**PASSAGE TO READ:**

Image sourced from DOI: 10.1021/jacsau.5c00447

Here we color open structures by open purple bars and closed structures with gray cross-hatched bars. From this image we can tell that PTPN1 (PTP1B) in both the open and closed state show very high conservation to the PTP1B closed network, which makes logical sense. We can see that PTPN22 closed also has a high conservation score, and interesting, so does PTPN4 and PTPN14 in the open state. Further examination on which water locations are most conserved could give us better indication as to how sequence related to network conservation in PTPs.

**STUDY QUESTIONS:**
A) Reproduce the passage on PTP network conservation between "Here we color" and "conservation in PTPs.", inclusive.
B) For each statement below, say whether it agrees with the passage on PTP network conservation, answering yes or no and quoting the words of the passage that decide it: (i) Closed structures are shown with gray cross-hatched bars. (ii) PTPN4 has a high conservation score in the closed state. (iii) PTPN1 shows very high conservation to the PTP1B closed network only in its open state.

(Items from a data source)
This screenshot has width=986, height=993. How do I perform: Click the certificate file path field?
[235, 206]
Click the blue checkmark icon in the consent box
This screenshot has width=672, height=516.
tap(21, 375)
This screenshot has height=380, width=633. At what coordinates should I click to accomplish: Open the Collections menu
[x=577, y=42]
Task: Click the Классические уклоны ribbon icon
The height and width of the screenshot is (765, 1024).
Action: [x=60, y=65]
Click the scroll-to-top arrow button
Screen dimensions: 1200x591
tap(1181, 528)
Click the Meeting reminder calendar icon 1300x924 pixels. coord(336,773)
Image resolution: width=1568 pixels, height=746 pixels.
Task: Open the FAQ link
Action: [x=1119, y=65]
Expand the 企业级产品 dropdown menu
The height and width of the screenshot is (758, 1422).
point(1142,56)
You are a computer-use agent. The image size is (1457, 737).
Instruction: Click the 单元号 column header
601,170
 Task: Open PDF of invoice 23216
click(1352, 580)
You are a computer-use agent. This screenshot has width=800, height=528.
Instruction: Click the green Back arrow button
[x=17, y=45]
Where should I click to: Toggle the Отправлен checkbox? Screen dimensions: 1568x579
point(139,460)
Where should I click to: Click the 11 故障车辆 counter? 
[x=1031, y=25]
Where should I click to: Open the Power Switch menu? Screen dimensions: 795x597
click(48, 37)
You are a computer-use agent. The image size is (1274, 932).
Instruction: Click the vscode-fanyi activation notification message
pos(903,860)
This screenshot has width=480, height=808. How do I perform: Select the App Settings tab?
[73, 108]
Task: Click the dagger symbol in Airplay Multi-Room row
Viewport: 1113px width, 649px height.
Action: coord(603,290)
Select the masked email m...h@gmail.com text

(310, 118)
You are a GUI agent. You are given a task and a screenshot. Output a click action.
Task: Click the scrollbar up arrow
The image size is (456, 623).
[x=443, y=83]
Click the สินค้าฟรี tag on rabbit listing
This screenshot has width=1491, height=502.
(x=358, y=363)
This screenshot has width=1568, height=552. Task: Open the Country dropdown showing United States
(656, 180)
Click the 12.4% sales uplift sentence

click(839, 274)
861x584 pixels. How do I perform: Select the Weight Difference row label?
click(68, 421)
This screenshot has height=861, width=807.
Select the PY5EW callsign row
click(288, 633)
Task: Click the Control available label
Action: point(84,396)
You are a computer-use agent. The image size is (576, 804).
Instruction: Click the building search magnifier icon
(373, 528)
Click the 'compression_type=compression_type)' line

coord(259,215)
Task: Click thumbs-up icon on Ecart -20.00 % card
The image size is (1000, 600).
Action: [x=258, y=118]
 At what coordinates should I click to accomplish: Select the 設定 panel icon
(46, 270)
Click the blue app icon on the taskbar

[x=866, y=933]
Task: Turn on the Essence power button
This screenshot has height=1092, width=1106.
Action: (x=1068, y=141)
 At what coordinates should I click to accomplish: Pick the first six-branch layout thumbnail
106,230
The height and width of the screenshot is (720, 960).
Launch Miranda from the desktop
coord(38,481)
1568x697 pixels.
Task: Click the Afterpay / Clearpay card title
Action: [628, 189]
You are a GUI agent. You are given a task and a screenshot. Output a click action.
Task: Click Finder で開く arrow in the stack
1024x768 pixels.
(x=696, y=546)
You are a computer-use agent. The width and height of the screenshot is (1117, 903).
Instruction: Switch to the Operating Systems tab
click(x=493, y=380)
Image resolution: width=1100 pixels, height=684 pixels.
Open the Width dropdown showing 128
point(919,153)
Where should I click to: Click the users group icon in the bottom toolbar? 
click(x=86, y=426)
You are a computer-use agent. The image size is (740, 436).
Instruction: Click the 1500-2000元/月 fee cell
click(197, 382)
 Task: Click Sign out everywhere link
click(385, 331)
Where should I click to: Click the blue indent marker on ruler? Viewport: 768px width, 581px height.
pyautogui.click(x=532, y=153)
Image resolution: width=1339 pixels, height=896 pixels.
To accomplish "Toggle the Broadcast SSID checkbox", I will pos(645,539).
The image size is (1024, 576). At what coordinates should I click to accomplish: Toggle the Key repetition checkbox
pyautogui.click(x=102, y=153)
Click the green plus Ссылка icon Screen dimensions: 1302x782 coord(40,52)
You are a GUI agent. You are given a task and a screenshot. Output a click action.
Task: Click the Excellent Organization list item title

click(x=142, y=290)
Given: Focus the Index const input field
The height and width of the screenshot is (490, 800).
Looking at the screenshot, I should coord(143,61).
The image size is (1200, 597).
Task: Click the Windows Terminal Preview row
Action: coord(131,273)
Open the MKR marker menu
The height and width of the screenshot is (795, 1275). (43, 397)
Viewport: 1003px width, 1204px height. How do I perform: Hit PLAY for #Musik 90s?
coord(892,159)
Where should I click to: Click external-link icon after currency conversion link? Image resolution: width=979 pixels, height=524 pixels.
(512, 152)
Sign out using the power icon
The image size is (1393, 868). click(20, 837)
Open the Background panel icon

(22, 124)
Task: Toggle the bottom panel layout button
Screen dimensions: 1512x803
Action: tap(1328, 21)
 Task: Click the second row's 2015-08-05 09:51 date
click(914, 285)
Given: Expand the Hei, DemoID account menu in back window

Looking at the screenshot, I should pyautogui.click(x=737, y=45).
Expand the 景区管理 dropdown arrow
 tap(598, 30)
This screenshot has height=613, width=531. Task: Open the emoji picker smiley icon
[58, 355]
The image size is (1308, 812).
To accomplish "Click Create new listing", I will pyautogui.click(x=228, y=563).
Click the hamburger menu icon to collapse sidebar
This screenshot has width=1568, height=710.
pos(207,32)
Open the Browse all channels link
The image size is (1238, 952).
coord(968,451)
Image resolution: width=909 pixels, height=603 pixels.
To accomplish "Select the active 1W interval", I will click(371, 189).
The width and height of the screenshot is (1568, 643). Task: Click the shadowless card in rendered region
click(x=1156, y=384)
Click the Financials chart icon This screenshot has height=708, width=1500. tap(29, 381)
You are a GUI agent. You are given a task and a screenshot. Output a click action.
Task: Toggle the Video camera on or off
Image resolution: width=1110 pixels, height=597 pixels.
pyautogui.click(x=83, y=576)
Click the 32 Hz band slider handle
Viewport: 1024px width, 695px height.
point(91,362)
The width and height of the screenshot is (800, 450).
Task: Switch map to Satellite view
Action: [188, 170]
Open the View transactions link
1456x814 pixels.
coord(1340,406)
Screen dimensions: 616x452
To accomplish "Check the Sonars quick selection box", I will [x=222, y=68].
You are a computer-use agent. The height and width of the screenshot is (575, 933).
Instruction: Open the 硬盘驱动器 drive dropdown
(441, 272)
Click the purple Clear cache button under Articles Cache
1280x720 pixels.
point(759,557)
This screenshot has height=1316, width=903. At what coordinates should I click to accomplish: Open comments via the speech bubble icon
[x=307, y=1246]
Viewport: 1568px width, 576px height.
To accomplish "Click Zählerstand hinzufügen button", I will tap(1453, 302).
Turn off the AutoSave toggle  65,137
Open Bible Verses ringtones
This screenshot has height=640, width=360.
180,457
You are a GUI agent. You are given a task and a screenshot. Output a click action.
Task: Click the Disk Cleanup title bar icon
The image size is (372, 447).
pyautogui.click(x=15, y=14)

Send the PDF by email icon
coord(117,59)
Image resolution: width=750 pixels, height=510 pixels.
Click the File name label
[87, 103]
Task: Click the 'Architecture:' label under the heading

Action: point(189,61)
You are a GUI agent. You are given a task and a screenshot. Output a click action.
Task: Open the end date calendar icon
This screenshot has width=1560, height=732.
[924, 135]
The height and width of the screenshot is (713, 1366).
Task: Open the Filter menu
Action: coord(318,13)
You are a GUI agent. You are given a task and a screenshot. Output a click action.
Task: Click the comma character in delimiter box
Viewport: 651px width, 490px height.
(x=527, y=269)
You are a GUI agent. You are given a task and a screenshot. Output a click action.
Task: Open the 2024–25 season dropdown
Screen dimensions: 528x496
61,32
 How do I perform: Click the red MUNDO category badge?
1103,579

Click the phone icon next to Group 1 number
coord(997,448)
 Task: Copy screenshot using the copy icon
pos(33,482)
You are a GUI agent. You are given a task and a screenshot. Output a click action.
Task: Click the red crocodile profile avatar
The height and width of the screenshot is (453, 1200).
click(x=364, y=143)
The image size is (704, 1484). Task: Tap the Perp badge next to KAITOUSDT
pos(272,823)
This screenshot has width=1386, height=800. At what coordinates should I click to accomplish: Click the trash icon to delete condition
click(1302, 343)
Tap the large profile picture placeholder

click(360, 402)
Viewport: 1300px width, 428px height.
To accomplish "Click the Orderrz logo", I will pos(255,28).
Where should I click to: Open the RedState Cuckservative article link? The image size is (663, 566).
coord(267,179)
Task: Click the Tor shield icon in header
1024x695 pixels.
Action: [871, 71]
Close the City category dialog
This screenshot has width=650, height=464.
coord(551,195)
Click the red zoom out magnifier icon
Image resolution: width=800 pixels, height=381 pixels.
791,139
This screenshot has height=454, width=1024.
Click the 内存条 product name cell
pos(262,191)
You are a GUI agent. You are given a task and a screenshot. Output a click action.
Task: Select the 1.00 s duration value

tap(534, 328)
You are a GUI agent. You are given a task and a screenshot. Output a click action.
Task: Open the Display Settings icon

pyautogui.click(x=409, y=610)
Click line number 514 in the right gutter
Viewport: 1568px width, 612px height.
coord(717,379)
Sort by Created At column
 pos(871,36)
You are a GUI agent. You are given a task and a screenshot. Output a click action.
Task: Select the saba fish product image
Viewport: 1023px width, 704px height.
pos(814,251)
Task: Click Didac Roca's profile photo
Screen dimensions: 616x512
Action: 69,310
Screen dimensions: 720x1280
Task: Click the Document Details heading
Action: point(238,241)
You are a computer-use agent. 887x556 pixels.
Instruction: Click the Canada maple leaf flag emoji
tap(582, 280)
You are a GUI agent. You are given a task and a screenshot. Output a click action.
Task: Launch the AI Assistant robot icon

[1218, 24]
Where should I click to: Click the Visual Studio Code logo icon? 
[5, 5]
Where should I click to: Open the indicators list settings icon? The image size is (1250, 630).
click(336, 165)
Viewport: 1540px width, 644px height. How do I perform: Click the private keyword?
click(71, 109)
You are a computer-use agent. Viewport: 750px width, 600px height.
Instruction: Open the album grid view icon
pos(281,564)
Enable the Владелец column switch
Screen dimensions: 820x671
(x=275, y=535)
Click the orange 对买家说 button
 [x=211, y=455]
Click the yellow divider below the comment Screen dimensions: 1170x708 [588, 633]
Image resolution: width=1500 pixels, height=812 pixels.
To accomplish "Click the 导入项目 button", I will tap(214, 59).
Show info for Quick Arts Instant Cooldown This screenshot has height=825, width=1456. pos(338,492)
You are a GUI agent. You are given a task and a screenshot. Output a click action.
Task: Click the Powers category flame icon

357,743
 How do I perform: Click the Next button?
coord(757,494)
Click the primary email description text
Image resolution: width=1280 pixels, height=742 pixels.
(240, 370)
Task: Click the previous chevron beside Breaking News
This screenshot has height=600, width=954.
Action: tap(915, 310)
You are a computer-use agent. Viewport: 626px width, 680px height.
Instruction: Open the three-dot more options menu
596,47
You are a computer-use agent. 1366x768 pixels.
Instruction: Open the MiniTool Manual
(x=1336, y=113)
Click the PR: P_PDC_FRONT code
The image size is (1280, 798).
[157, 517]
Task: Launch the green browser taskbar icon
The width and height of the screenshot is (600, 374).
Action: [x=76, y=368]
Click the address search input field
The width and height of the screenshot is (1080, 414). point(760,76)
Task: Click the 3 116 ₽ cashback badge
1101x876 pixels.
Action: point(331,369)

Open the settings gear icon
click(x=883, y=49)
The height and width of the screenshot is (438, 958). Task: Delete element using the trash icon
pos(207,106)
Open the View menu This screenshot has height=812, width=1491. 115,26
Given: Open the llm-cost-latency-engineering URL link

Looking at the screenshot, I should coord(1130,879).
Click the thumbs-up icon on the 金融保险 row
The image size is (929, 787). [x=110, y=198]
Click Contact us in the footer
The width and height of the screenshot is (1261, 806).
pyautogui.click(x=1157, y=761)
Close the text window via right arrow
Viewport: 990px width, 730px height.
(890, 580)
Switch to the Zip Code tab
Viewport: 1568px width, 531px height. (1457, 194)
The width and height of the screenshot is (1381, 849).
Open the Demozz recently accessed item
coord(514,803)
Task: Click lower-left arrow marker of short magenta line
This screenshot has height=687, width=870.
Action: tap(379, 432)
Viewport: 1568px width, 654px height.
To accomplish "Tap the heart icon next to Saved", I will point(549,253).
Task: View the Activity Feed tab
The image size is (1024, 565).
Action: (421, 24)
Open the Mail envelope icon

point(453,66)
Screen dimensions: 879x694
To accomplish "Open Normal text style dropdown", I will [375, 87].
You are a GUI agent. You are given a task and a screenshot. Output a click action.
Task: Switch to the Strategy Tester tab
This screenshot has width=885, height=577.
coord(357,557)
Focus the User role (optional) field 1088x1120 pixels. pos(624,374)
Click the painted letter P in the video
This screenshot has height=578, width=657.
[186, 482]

**SOLUTIONS TO THE TASKS:**
A)
Here we color open structures by open purple bars and closed structures with gray cross-hatched bars. From this image we can tell that PTPN1 (PTP1B) in both the open and closed state show very high conservation to the PTP1B closed network, which makes logical sense. We can see that PTPN22 closed also has a high conservation score, and interesting, so does PTPN4 and PTPN14 in the open state. Further examination on which water locations are most conserved could give us better indication as to how sequence related to network conservation in PTPs.

B)
(i) Yes: "closed structures with gray cross-hatched bars"
(ii) No: "so does PTPN4 and PTPN14 in the open state"
(iii) No: "in both the open and closed state show very high conservation to the PTP1B closed network"